I think I've posted about this before but I was on a bus once and sat next to an older lady who assumed I was pregnant. It must have been the swing style of my coat that was unflattering as I was only a size 10 at the time. She even asked if it was going to be a Christmas baby, in December, so apparently I didn't just look pregnant but practically full term! I was mortified but didn't want to embarrass her by saying I wasn't so went along with it and spent the rest of the journey having an excruciatingly awkward conversation about due dates, baby names etc and then dreaded seeing her again. I've always felt that was terribly British of me!

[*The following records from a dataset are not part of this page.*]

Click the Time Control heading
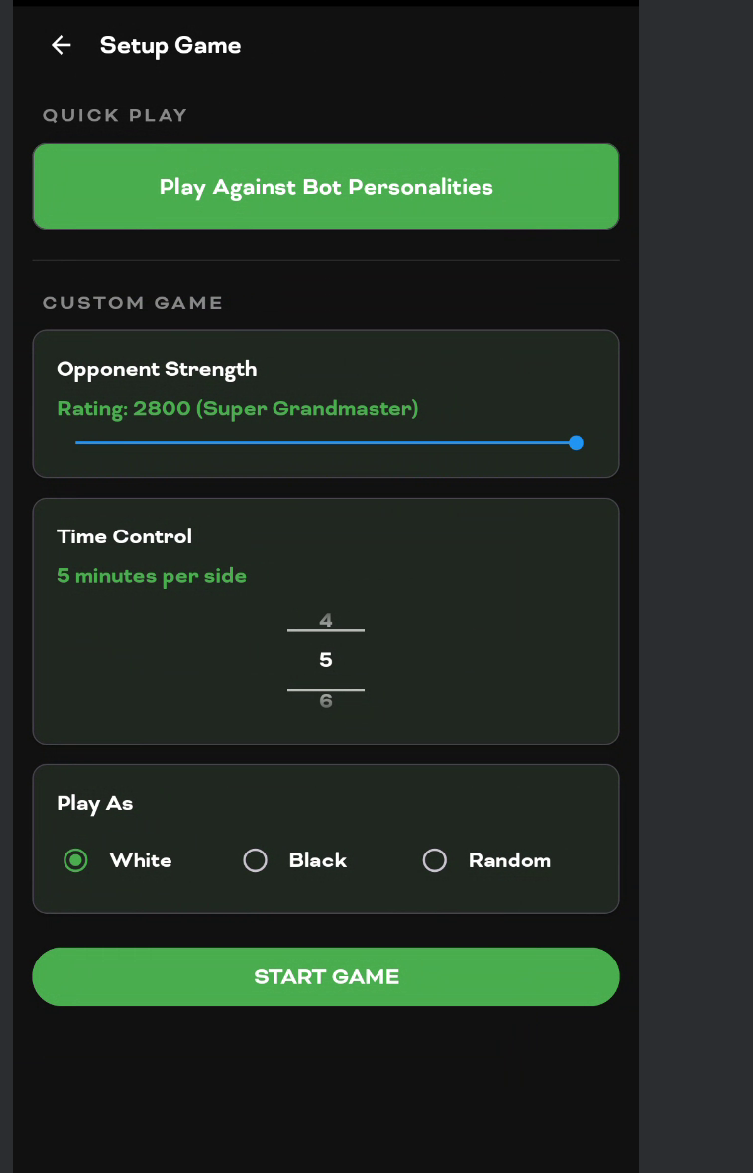 pos(124,536)
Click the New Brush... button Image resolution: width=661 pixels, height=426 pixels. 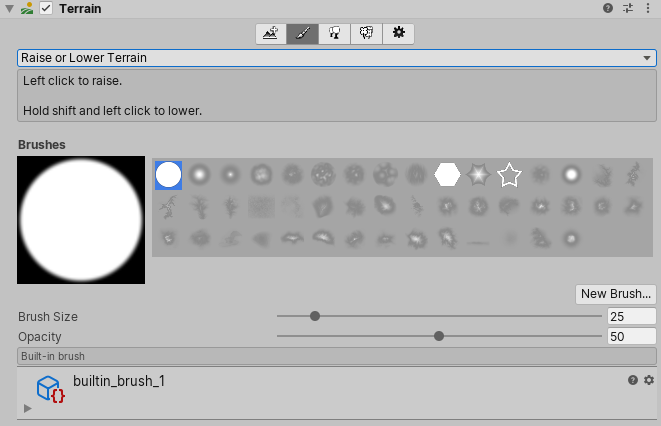tap(616, 294)
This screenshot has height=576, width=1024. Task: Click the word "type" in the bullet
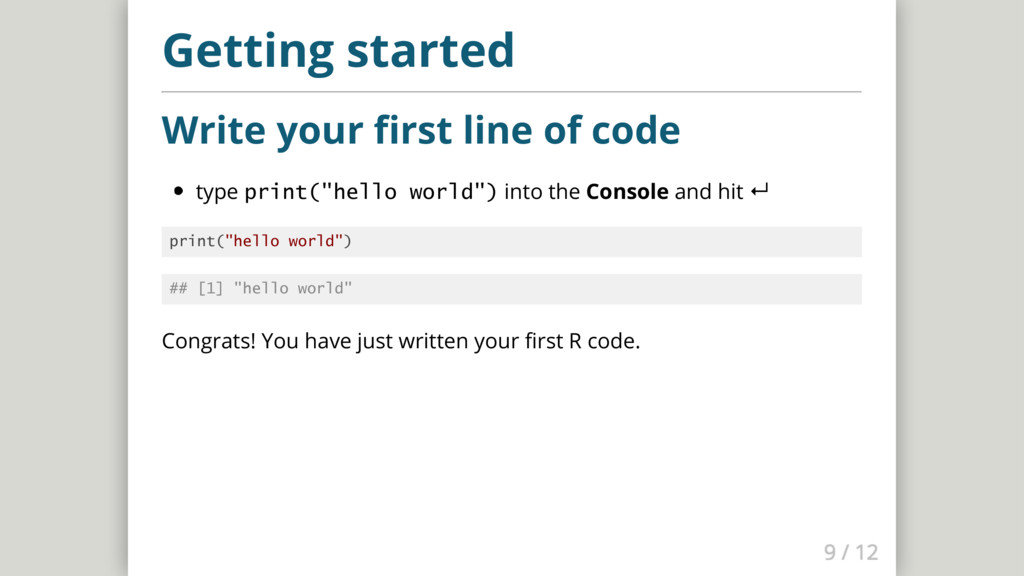coord(216,192)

Nabootique · 04/08/2017 10:14

I just read through this whole thread again and it still makes me howl. I have another predicament now. I have known DD's best friend's mum for about two years. I don't know her name. I've left it too long to ask. DD is useless when I've asked her to find out (in fairness, she is 6 and not cut out for any kind of reconnaissance work). I know other people who know her, but they are very friendly with her and I feel like if I asked them they would find it hilarious and tell her.

OP posts:
RevRichardWayneGaryWayne · 17/08/2017 13:55

Not sure this the same thing, but as it happened while reading a threat about British politeness... Someone I've never spoken to before just called me at work for some information. I gave it to them and we both ended the conversation with the same words in perfect unison:
"Thanks Very Much. Cheers. Thanks. Bye."

A few years ago at a family BBQ a family friend I see a few times a year came up to me:
Them: I didn’t realise you worked in JD Sports
Me: Eh?
Them: I saw you in there a few weeks ago?
Me: It wasn’t me, I don’t work there.
Them: I was talking to you for a good 10 minutes!
(I also nearly got turned away from a club for causing trouble the week before, when I hadn’t been there, so I’m convinced I have a doppelganger in this town somewhere!)

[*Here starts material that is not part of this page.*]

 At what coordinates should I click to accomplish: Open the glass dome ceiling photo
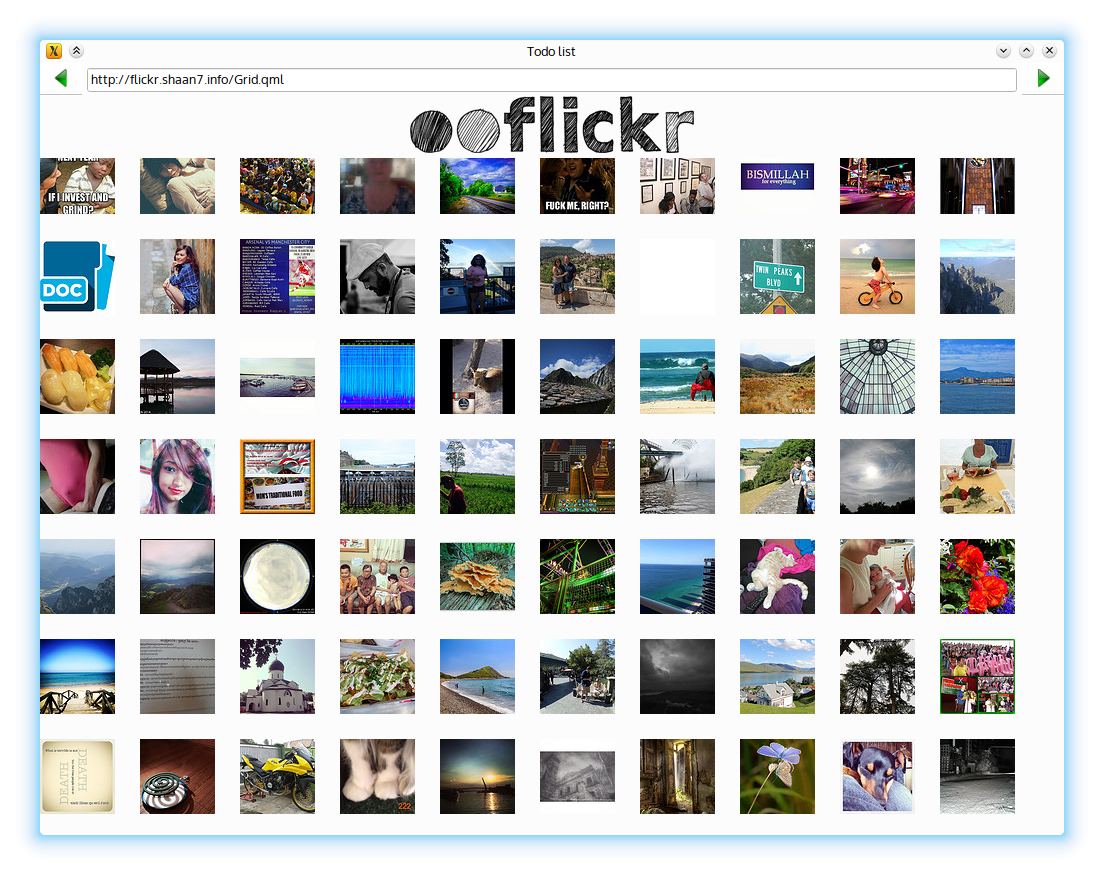[877, 377]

Also one of my close friends was calling me by the wrong name for a good few years when we first met, and I didn’t notice! He was a DJ and I’d met him through a mutual friend who was also a DJ, so although we saw each other about one a month and ended up becoming good friends we only saw each other in really loud places! It came to light when he and his girlfriend had an argument about my name and he text me!

Nabootique · 21/11/2017 13:50

It turns out she didn't know my name either! Oh, how we laughed! We only found out because she was on the phone telling someone who she was with and she said "Oh, I'm out with XX (DD) and... (to me) I'm really sorry, this is so embarrassing but I don't know your name!".

OP posts:
onemorecupofcoffeefortheroad · 25/01/2018 10:00

Last night I went out to a restaurant for dinner with my OH. As we sat down at our table I noticed another couple over the other side of the restaurant and thought I recognised the female of the couple. She looked up and and seemed to recognise me. I said 'hello' she replied 'hi!' quite enthusiastically - as though she knew me. I walked over to her, by now we are asking each other 'how are you?' 'I'm well thank you, how are you?'.
We kissed and hugged each other. We made small talk about the food and the restaurant.
I sat down and my OH said 'who was that?'. I replied 'I've absolutely no idea'.

It was quite clear around the moment we hugged and kissed like old friends that neither of us had the faintest clue who the other was.